The Love She Left Behind: A Novel

Image of The Love She Left Behind: A Novel
Author(s): 
Release Date: 
July 6, 2015
Publisher/Imprint: 
W. W. Norton & Company
Pages: 
256
Reviewed by: 

a very intelligent book on a timeless topic, family dysfunction . . .”

Leo Tolstoy famously observed, “Happy families are all alike. Unhappy families all suffer differently.” This is why novelists keep returning to unhappy families for fresh material. From Shakespeare through Dickens and into the 21st century, intra-family dysfunction continues to provide authors with fresh material for their novels. Highly regarded recent novels such as Where’d You Go Bernadette, The Middlesteins, and The Vacationers only underscore this point.

The latest author to revel in familial misery is Amanda Coe, whose newest book, The Love She Left Behind, examines a contemporary British family immediately after the loss of Sara, the family’s mother. The book has three she central characters: Richard, a once-lauded playwright, now a widower living in a sagging country mansion, and his two step children: Louise, a modestly-talented housewife with a daughter; and Nigel, a self-absorbed attorney with a materialist wife.

Ms. Coe complements this familial core with a host of lesser characters, most notably an indolent PhD student, Mia, who becomes Richard’s crass love interest. And Coe introduces an important non-human character. It is Richard’s quasi-famous play, Bloody Empire, a Sartre-esque 1979 drama that receives as much attention and analysis as the novel’s human characters.

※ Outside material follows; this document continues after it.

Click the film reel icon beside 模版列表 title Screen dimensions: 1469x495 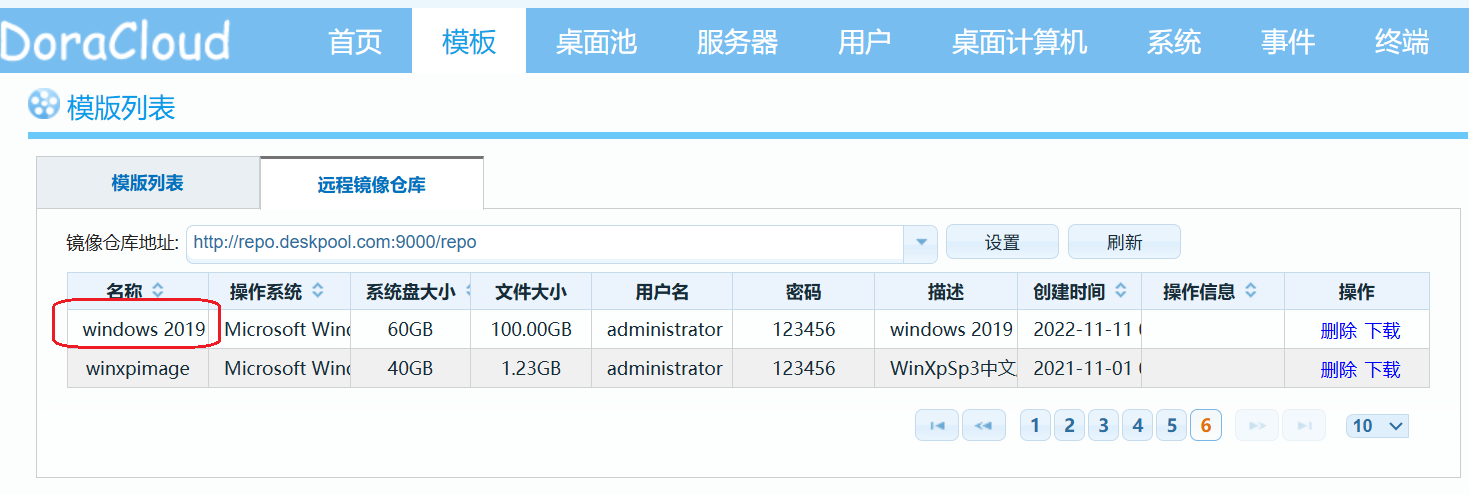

While The Love She Left Behind unfolds primarily in the present day, starting with Sara’s funeral, Coe offers numerous flashbacks, sometimes in brief asides, and sometimes in entire chapters. She also ends each chapter with a letter out of Richard and Sara’s past. In so doing, Coe is able to develop her characters and their family history much more completely.

The Love She Left Behind benefits from Coe’s development of complicated and realistic characters—all of whom are collections to good and bad traits, all of whom have complex intra and interpersonal issues. In the hands of a less skilled author, the resulting ennui and psychological barbed wire could make for a self-important slog.

Coe largely mitigates this potential problem by making The Love She Left Behind a high-brow comedy. Her acerbic wit is evident on nearly every page, and her word-choice is exceptionally clever. Nigel, for example, gives his wife a “tongueless, terminating kiss” and “wears a face suitable for bereavement” while checking out the butt of a young woman in tight jeans.

In another example, Coe perfectly captures the self-loathing of the teen-aged Louise: “For Louise, fifteen was turning out to be worse than fourteen, or even thirteen, a daily battle of wrongness. In her bedroom, she lived close to her reflection, tallying her many flaws and eruptions.” 

The dark humor in The Love She Left Behind does not diminish the book’s essential realism. We know these people. We are these people. But realism comes with a tradeoff. There are no explosions, steamy sex scenes, or pies-in-the-face in The Love She Left Behind. There aren’t even shouting matches. Upmarket readers profess to be better than low-end clichés, but upmarket authors still know to mix in a few dollops of low brow fun. Coe does not pander to our shortcomings, and that likely shrinks the market for this book.

Amanda Coe has written a very intelligent book on a timeless topic, family dysfunction, and leavened it with considerable wit. That should be enough to make The Love She Left Behind a highly sucessful book—even if most of readers will, at some point, skim ahead in search of a torrid sex scene or a guffaw-inducing pratfall.